Authenticated Requests

The calls in the code example above are unauthorized requests, so it collects data from public profiles and returns information that is available to the public.

You can optionally pass in an OAuth token to make authenticated requests to, in the case of GitHub, also be able to extract and infer stats from private repositories not available to the public.

inferFromGithub({ githubHandle:"onlyphantom", token:oauth_token, include_private:true, top_repo_n:10, top_language_n:5 })

This returns the top 10 repositories, including private ones, and the top 5 languages using a GitHub OAuth token.

API Rate Limit

The APIs we use restrict the number of requests that can be made within a set timeframe. If this limit is exceeded, the API looping will cease and we will provide the inference from the data we have collected thus far.

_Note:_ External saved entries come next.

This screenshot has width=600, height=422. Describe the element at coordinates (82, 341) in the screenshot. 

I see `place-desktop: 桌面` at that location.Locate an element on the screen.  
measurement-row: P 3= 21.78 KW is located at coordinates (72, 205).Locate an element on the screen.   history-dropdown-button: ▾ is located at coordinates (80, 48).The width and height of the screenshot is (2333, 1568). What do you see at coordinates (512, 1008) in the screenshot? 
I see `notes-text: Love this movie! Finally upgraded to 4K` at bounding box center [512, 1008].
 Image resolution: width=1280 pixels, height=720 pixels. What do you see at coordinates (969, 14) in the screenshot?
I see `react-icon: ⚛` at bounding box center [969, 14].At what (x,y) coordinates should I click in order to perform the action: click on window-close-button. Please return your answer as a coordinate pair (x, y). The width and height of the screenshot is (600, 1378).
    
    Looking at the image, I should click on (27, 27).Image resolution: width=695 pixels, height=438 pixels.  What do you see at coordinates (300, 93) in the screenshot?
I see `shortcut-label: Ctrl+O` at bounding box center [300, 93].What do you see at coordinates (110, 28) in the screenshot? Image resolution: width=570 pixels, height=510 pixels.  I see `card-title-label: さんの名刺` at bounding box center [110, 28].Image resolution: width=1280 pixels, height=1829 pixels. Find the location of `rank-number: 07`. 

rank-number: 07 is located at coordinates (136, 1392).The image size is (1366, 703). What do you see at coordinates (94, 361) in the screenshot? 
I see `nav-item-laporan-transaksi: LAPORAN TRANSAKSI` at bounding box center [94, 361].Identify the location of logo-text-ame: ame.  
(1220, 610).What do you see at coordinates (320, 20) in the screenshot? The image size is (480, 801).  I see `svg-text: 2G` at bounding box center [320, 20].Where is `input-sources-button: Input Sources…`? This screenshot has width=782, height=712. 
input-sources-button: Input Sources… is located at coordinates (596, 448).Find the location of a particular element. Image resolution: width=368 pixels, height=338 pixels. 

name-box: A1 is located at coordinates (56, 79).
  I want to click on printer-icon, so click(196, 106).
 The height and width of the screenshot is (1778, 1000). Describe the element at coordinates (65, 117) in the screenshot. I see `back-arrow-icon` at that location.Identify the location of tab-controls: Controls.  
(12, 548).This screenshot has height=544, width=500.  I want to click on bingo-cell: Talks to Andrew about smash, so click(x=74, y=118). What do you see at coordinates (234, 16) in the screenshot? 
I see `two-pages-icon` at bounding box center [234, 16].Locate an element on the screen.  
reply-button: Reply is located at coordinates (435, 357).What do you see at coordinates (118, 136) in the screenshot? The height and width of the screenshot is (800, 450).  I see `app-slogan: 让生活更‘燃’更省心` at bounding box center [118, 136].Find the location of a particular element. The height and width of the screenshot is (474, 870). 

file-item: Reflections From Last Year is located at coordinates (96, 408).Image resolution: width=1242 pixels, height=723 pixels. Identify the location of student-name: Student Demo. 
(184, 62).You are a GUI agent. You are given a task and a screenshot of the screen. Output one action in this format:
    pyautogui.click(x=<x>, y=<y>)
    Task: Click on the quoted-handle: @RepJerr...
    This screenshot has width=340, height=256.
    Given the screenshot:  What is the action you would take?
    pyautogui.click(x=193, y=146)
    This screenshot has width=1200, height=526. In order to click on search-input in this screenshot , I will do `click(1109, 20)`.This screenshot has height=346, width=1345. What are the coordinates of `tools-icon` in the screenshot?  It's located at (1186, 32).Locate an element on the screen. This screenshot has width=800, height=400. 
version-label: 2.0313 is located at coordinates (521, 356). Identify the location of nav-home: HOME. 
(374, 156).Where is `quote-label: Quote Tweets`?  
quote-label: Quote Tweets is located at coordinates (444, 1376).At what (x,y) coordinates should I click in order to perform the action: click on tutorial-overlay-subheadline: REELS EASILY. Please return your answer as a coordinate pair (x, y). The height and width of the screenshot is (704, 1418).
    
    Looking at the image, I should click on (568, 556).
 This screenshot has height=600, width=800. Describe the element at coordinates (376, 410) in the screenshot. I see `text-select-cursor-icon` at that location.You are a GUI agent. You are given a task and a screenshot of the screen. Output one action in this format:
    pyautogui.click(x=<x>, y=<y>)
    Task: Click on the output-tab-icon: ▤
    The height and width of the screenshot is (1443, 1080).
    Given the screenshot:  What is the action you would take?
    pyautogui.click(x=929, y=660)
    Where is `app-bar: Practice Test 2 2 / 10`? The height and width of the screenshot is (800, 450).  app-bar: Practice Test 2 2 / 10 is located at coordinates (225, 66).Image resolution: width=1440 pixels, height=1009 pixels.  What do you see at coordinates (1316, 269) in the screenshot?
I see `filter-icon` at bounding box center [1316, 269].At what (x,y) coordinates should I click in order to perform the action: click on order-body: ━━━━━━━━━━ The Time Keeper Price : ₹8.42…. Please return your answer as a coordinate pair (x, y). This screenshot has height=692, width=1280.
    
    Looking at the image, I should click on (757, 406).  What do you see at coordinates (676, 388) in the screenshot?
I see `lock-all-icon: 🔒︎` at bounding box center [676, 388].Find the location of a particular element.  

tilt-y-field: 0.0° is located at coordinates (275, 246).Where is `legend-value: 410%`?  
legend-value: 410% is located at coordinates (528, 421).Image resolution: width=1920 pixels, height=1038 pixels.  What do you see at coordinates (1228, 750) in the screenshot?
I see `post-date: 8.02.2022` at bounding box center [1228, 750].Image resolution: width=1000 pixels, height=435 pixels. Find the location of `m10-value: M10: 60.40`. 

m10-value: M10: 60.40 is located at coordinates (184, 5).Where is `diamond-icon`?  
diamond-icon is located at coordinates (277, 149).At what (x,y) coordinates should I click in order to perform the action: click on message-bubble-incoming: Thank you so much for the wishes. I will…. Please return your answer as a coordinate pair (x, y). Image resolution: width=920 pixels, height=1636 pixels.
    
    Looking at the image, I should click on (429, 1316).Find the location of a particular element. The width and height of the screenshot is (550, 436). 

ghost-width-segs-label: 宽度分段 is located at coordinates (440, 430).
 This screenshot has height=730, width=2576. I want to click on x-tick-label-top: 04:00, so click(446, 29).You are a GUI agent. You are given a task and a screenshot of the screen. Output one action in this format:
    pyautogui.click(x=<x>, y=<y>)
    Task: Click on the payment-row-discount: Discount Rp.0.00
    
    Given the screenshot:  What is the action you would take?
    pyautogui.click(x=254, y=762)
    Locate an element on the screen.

To see this information, you can check the following parameters included in the response:

  • incomplete_<item>_results: Boolean that indicates if the results for <item> are incomplete due to reaching the API rate limit.
  • inference_from_<item>_count: The number of <item> got from the API (before reaching the API rate limit).

Special notes for GitHub API : the API can only return maximum 1,000 results (10 pages) per endpoint. Thus there will be a case where you see the incomplete_<item>_results set to false while the inference_from_<item>_count set to 1,000 even though there supposed to be more than 1,000 <items>.